Droit à l’oubli
Le droit à l'oubli est un dispositif légal qui permet aux personnes ayant survécu à un cancer ou à certaines pathologies graves de ne plus déclarer leur ancienne maladie lors de la souscription d'une assurance de prêt immobilier ou professionnelle.
Instauré par la loi Lemoine, ce dispositif supprime l'obligation d'information dès lors qu'un certain délai est respecté après la fin du protocole thérapeutique et en l'absence de rechute. L'assureur ne peut alors appliquer ni surprime, ni exclusion de garantie liée à cette ancienne affection.
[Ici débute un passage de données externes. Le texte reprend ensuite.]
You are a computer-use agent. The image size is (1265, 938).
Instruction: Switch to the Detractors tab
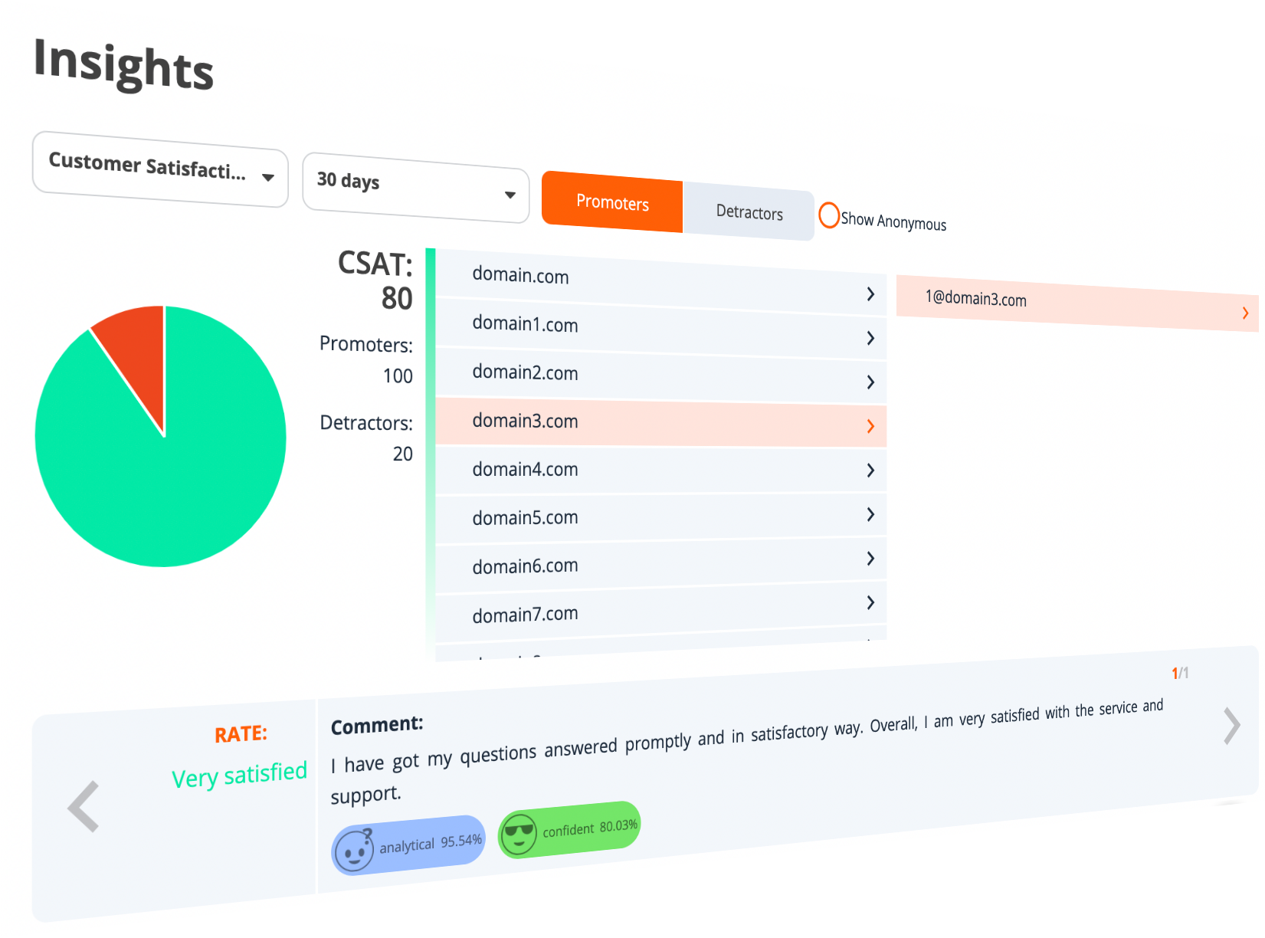[749, 212]
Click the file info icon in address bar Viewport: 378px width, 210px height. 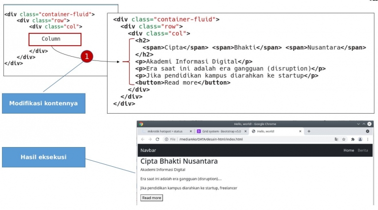(x=167, y=140)
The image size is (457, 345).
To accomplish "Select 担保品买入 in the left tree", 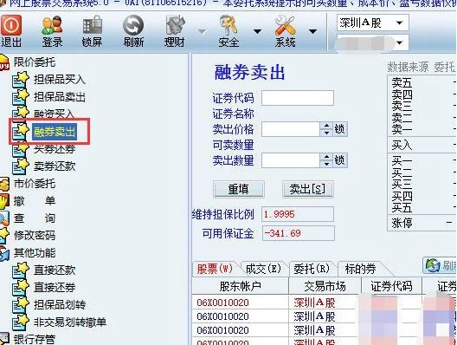I will click(60, 80).
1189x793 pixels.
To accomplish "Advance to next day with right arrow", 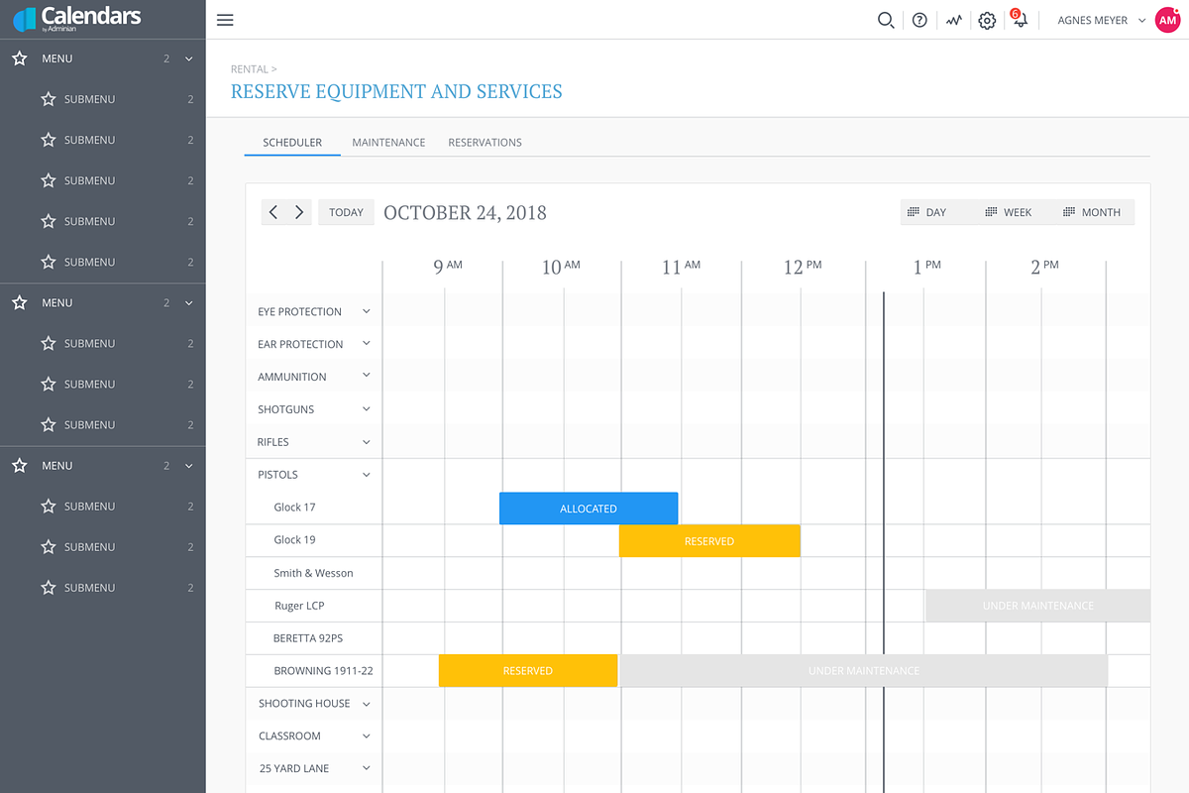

Voici les règles principales du droit à l'oubli :
- Un délai unique : Le délai légal est fixé à 5 ans pour toutes les pathologies concernées, à compter de la date de fin du protocole thérapeutique (fin de la chimio, de la radiothérapie ou de la chirurgie).
- Aucune distinction d'âge : Ce délai de 5 ans s'applique de manière universelle, que l'assuré ait été mineur ou majeur au moment du diagnostic.
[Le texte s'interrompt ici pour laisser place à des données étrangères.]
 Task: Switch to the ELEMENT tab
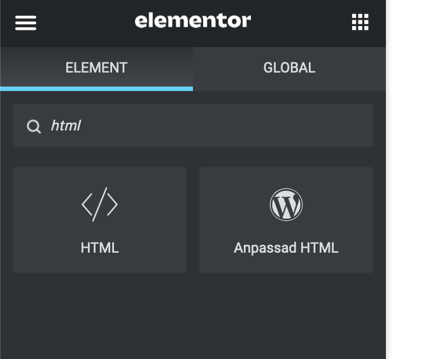point(96,67)
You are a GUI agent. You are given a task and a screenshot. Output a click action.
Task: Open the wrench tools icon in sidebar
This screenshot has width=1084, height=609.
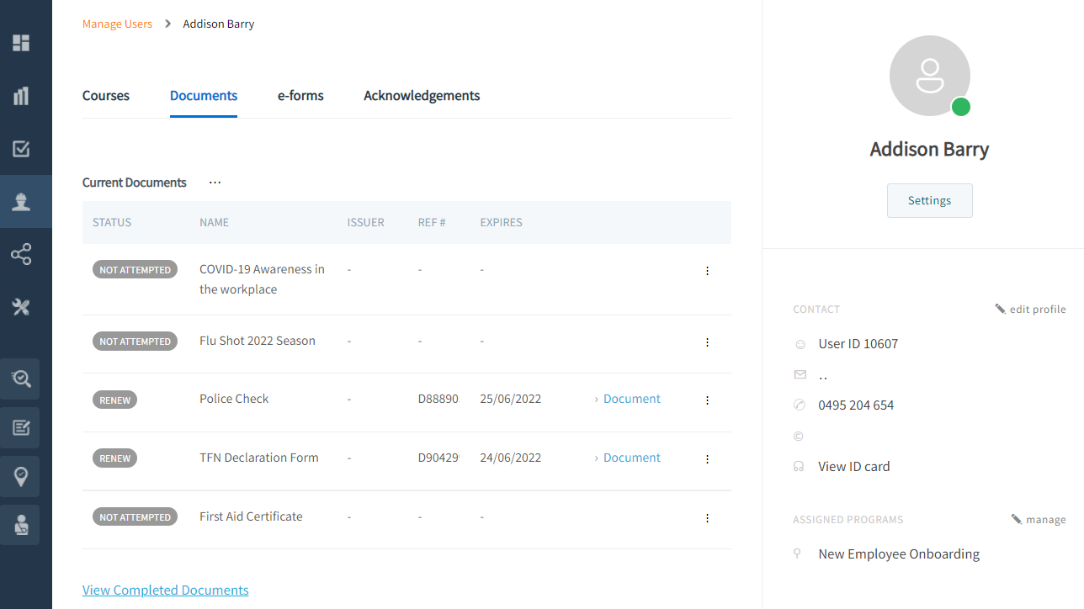click(x=21, y=307)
- Lien avec la convention AERAS : Le droit à l'oubli s'inscrit dans le cadre plus large de la convention AERAS (s'Assurer et Emprunter avec un Risque Aggravé de Santé), qui facilite l'accès au crédit des personnes malades ou guéries.
Exemple : achat immobilier après une guérison de cancer
Un emprunteur a terminé ses soins pour un cancer du côlon en 2020.
En 2026, il sollicite un crédit immobilier pour sa résidence principale. Le délai de 5 ans étant dépassé sans récidive, il n'a pas à mentionner cette maladie dans le questionnaire de santé de l'assureur.
Il bénéficie des tarifs standards sans surprime liée à cette pathologie.